» **Texto selecionado**:
***

A economia solidária (ES) ainda é um campo em que predominam iniciativas pessoais. São raros os casos como o do Brasil, em que existe um certo suporte do governo. Hoje, cerca de 25 mil pessoas ganham seu sustento a partir de empresas de ES, que é responsável por 3% do Produto Interno Bruto no país, como informa Paul Singer, secretário nacional de economia solidária.

 

É interessante pensar que esse panorama é exatamente o oposto do alemão. Enquanto no Brasil a ES é uma opção à pobreza, e a maioria de seus beneficiários estão na zona rural, os empreendedores alemães apresentam um alto grau de instrução e são movidos pelo desejo de um modelo alternativo de vida. O apoio governamental não é forte. “Esse padrão vem das tradições da contra-cultura e dos anos 1960. Muitas dessas pessoas buscam um outro modelo de vida, mas sem necessariamente ter uma agenda política, tanto que algumas cooperativas acabam se tornando empresas tradicionais”, comenta o pesquisador e filósofo Bastian Ronge, que estará presente na Semana de Economia Social, Solidária e Sustentável que será realizada pelo CCBA em outubro.

***

» **Material fornecido**:
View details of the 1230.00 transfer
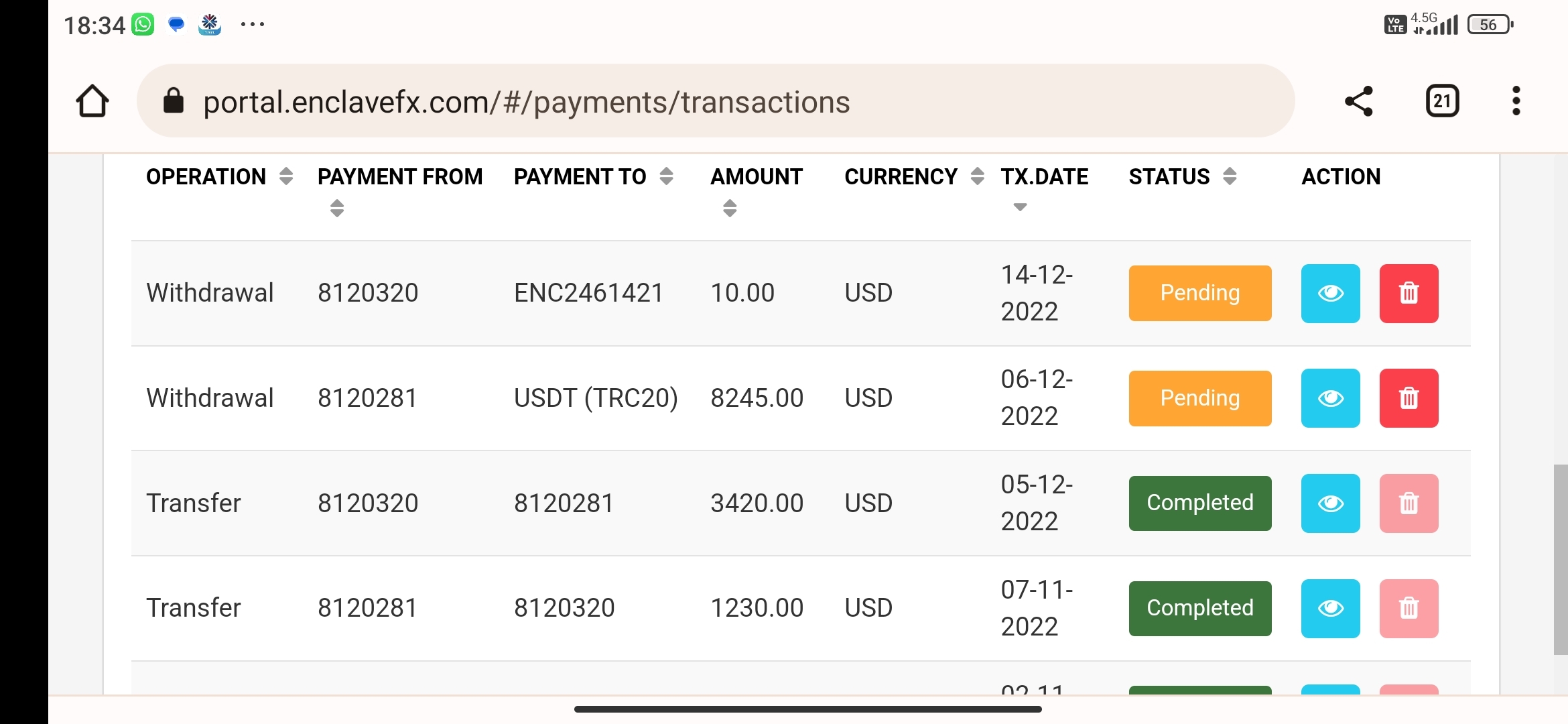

***

» **O que fazer**:
- A) Liste todos os números que aparecem no texto sobre economia solidária.
- B) Escreva uma continuação para o texto sobre economia solidária, começando logo após a última frase apresentada.

» **As respostas**:
- A) 25 mil, 3% e 1960

- B)
No sul da Europa, a crise empurrou algumas pessoas para esse nicho, o que não deixa de ser uma alternativa às dificuldades que assolam estados como Portugal, Espanha e Grécia. As iniciativas, no entando, ainda não se mostram como uma alternativa sólida. Diante do panorama tão distinto, a pergunta de como a ES pode ser desenvolver e se tornar uma alternativa viável ao capitalismo ainda segue sem uma resposta. Sven Gigold, membro do parlamento europeu pelo Grünen Partei (Partido Verde), ressalta que a crise está forçando o mundo a procurar novos modelos econômicos, mas o tema não está presente na agenda de nenhum partido político na Alemanha ou na Europa . “A pobreza cresceu, e a Alemanha está falhando em manter a si mesma e à Europa consolidadas.Temos bons projetos na ES, mas a maioria dos políticos não se importa em mudar o sistema”.

 

A criação de redes parece ser uma das alternativas que teria algum impacto dentro desse mercado, como sugere Georgia Bekidraki, representante da instituição Solidarity4all, da Grécia. “Queremos envolver pessoas nesse modelo. A pergunta é como praticar a solidariedade também entre os países, como fazer a ligação entre grupos, como criar mercados sociais? Precisamos de mais pessoas dividindo a mesma experiência. Não temos que esperar pelo governo. O euro está em crise e podemos usar a crise para reconstruir a Europa de uma forma mais justa. Temos o exemplo de uma caravana que leva produtos da Grécia para a Belgica. É uma forma de ajudar os empreendedores, facilitar o encontro dos consumidores com esses produtos”.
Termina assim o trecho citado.